## YOUR GOAL:
All lines of the entries with "screenshot" in them must be listed.

## DATA FOR ANALYSIS:
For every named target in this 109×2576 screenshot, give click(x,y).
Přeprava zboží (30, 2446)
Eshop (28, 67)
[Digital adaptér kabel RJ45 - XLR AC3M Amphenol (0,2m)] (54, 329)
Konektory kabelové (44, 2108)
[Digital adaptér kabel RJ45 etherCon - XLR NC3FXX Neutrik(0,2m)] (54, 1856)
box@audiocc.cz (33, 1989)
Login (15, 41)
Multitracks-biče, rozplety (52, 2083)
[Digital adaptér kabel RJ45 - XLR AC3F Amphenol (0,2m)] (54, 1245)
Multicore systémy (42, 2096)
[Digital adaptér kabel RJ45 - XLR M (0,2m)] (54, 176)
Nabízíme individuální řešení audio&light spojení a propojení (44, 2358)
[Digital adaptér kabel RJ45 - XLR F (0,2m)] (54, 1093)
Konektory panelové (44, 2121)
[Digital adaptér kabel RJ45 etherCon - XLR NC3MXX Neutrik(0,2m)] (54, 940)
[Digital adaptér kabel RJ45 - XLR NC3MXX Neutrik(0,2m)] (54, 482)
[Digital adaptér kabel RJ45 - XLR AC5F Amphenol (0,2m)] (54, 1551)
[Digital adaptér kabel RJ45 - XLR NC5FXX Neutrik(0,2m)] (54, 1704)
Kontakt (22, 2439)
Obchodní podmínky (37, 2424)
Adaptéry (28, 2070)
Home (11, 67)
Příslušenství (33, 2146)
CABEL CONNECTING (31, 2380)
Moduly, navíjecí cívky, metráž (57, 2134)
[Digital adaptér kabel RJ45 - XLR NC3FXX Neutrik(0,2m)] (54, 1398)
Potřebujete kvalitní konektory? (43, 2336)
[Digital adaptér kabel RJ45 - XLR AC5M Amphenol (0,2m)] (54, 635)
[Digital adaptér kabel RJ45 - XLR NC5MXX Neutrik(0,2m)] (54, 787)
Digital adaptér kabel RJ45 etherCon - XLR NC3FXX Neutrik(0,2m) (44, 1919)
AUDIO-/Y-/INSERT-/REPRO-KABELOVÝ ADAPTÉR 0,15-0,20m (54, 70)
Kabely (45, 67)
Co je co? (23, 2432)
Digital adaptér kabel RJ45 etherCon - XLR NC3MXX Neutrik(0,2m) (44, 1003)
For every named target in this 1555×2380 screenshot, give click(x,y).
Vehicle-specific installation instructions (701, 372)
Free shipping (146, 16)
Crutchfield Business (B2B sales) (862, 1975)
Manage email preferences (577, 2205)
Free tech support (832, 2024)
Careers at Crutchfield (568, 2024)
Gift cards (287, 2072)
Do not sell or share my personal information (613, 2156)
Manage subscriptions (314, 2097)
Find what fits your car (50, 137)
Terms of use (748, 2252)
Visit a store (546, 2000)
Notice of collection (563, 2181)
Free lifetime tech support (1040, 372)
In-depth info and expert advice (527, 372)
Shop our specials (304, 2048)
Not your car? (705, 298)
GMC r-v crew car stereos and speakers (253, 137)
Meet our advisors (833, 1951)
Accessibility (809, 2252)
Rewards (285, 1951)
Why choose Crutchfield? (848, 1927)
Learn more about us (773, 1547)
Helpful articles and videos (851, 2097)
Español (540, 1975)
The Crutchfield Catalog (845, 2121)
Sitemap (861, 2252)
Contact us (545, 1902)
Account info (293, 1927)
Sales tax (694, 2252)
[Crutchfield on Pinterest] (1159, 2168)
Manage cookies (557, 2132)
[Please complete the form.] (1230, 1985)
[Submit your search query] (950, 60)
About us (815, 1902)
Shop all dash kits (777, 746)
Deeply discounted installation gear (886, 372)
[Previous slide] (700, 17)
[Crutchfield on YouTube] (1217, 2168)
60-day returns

## PROBLEM SOLUTION:
For every named target in this 109×2576 screenshot, give click(x,y).
For every named target in this 1555×2380 screenshot, give click(x,y).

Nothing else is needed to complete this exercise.